Bu süreç ne yazık ki, bizi biz yapan ‘vatan, millet, devlet, bayrak’ kavramları üzerinde onların amaçlarına uygun birtakım aşınmalar yaratmış, yaratmaya devam etmektedir.
Özellikle AB’ye üyelik sürecinin başlamasıyla birlikte, bizler için çok hassas olan bu kavramlar; küreselleşen dünya standartlarıyla uyuşmuyor safsatasıyla, gelişen/modernleşen Türkiye söylemleriyle içi boşaltılmaya çalışılmıştır!

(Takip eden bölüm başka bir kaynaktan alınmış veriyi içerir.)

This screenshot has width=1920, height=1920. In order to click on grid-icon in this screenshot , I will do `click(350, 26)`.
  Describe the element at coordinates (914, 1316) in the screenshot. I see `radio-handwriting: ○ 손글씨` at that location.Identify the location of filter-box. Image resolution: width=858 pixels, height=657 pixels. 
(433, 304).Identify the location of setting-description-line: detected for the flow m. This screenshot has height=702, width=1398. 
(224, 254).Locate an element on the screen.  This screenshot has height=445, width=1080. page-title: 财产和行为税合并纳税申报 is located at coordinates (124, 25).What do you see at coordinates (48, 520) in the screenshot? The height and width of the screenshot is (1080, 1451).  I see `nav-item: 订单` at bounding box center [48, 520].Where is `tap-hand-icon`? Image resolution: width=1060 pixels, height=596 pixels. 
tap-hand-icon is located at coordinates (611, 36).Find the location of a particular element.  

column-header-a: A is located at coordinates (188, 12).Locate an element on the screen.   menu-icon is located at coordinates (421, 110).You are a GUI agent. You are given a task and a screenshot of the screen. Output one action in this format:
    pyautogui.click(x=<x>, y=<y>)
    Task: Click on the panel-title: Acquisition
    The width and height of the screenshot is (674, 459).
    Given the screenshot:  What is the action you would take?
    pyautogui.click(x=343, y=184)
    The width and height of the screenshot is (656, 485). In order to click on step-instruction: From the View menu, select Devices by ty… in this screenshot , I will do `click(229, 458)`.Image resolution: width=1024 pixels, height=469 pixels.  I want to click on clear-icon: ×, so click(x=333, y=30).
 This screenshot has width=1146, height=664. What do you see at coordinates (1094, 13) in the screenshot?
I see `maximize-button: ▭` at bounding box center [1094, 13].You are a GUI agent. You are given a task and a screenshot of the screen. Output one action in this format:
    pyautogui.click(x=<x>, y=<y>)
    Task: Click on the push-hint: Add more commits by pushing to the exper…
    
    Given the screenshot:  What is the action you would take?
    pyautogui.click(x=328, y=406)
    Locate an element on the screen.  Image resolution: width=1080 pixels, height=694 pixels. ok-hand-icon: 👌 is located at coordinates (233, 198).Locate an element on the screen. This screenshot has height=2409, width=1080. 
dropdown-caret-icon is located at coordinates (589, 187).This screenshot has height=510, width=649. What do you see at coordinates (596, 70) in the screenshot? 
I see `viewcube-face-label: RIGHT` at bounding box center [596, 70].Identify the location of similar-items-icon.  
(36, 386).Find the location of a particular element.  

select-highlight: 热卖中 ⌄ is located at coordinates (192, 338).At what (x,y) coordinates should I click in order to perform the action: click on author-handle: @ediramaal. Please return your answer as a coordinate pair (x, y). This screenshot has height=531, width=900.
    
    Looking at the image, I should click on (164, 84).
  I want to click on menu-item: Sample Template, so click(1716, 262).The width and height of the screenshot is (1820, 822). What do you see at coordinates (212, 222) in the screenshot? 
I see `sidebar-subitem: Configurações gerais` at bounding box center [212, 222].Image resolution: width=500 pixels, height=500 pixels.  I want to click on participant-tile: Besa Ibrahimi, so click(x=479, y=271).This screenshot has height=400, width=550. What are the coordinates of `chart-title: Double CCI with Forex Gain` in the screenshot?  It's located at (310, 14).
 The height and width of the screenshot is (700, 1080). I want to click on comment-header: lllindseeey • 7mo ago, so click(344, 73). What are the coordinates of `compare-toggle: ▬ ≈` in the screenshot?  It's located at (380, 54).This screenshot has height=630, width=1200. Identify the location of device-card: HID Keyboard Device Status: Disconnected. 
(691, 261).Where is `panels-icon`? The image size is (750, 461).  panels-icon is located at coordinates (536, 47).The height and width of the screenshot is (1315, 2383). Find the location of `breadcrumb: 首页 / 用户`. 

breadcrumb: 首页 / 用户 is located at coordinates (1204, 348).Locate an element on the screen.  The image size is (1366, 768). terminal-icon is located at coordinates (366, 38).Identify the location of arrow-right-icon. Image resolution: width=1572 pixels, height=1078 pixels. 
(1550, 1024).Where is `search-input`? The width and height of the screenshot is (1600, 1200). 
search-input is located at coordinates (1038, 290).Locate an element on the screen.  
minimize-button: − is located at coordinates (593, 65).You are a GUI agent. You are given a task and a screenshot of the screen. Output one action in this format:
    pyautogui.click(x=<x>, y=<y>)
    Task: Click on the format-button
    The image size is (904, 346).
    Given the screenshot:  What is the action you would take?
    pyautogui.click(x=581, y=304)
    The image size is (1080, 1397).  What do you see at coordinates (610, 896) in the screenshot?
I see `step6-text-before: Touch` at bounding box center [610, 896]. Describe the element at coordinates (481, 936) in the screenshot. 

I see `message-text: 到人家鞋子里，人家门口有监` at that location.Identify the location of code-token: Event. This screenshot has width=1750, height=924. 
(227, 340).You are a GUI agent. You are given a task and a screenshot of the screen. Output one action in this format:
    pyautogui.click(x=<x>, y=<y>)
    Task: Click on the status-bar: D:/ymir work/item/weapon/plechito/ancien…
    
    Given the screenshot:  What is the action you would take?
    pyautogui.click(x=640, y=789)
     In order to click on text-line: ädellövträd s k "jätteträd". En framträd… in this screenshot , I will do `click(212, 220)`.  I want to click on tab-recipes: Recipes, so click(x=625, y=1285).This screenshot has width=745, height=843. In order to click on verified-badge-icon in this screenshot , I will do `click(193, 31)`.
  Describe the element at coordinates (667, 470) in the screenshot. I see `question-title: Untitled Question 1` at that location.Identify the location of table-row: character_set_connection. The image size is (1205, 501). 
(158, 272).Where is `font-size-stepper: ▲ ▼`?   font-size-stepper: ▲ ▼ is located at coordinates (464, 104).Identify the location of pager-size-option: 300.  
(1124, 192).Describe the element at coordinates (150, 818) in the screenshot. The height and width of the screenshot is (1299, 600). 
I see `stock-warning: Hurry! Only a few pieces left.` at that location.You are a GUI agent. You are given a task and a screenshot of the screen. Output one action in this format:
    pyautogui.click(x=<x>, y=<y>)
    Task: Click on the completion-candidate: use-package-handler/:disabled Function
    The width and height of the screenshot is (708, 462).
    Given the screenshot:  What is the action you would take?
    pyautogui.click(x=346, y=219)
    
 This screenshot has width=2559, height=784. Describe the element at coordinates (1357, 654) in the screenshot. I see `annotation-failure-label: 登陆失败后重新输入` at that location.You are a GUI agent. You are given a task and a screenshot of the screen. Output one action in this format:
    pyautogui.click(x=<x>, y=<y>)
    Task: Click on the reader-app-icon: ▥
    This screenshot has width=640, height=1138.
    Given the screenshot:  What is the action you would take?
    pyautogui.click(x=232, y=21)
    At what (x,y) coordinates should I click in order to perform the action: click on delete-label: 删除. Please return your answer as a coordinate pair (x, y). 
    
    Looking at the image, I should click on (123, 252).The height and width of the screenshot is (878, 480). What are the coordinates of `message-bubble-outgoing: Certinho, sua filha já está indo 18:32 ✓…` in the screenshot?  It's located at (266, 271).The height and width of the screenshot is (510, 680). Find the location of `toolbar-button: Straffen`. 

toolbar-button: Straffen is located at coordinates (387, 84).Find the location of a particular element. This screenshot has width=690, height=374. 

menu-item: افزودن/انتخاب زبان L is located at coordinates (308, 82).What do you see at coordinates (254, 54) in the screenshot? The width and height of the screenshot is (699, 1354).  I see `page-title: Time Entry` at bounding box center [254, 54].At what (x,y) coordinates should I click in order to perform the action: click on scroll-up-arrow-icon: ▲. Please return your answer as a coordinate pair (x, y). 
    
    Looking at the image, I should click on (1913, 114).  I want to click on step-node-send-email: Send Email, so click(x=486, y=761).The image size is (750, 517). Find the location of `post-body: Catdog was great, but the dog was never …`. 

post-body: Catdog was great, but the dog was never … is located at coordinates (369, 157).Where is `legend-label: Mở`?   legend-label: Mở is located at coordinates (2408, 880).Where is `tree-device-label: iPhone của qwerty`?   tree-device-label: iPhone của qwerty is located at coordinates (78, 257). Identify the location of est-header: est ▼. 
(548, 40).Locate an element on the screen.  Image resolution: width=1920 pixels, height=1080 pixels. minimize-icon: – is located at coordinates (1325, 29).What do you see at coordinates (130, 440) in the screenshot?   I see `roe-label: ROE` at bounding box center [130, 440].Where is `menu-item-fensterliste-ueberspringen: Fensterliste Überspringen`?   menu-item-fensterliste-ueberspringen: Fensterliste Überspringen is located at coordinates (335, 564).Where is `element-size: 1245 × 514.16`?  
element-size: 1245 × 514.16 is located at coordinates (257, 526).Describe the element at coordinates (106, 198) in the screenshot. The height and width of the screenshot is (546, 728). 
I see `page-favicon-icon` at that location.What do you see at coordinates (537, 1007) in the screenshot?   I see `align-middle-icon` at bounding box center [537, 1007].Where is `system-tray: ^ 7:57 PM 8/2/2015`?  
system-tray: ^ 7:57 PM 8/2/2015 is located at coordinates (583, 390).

Öyle bir an gelmiş ki, milliyetçilik ayaklar altına alınırken, okullarımızda her sabah okutulan ‘andımız’ kaldırılmış. Türk kelimesini kullanmak dahi yadırganır, cumhuriyet dönemine dayanan simge olmuş kurumlarımızın önündeki T.C. kısaltması dahi kullanılmaz olmuştur.
En nihayetinde bu vatan;
Onur ve gurur timsalimiz şanlı bayrağımızı gönderinden indirme-yakma cüretinde bulunabilecek kadar hain ama nüfus cüzdanında T.C vatandaşı kimlik numarası yazan kimi alçaklara da tanıklık etmiştir.
Bu arada bizi millet yapan en önemli niteliğimiz olan ana dilimiz güzel Türkçemizin o zengin anlam derinlikleri olan kelimeler, cümleler yerini;
Giderek yozlaşan, yabancı kelimelerin istilasına uğramış bir Türkçeye bırakmış olup. Günlük konuşma lisanımızda anlamını yitirmiş, devşirilmiş pek çok kelimelerin yer almasının yanı sıra; yazım lisanımızda da ne yazık ki, dil bilgimizin neredeyse yok olduğu benzer bir süreç yaşanmaktadır…
Milliyetçilik, benim için yurtseverliktir.
Ne Amerika, ne Rusya, ne de Avrupa Birliği derim. Hepsinden, her şeyden önce benim için canımdan da çok sevdiğim ülkem Türkiye’m, bu aziz vatanın milli ve ulvi değerleri gelir.
Devletimizin kurucusu Büyük Önderimiz Gazi Mustafa Kemal Atatürk’ün fikirleri, devrimleri ve Türk Milletinin yapısal özelliği ile ilgili tarihe not düştüğü gerçekler, çağdaş yarınlarımızın yol göstereni olmalıdır.
Bu yazıyı kaleme almamın en önemli nedeni:
Özellikle böylesine kritik bir sürecin yaşandığı ülkemizde, yaşam coğrafyamızda, bir ve beraber olabilmemizin ne kadar önemli olduğuna dikkat çekmek;
Toplumdan ümmete, ümmetten millet olmaya giden bu kutlu yolda aşındırılmaya, unutturulmaya çalışılan o özel niteliklerimizin önemini Türk Milletine hatırlatmaktır.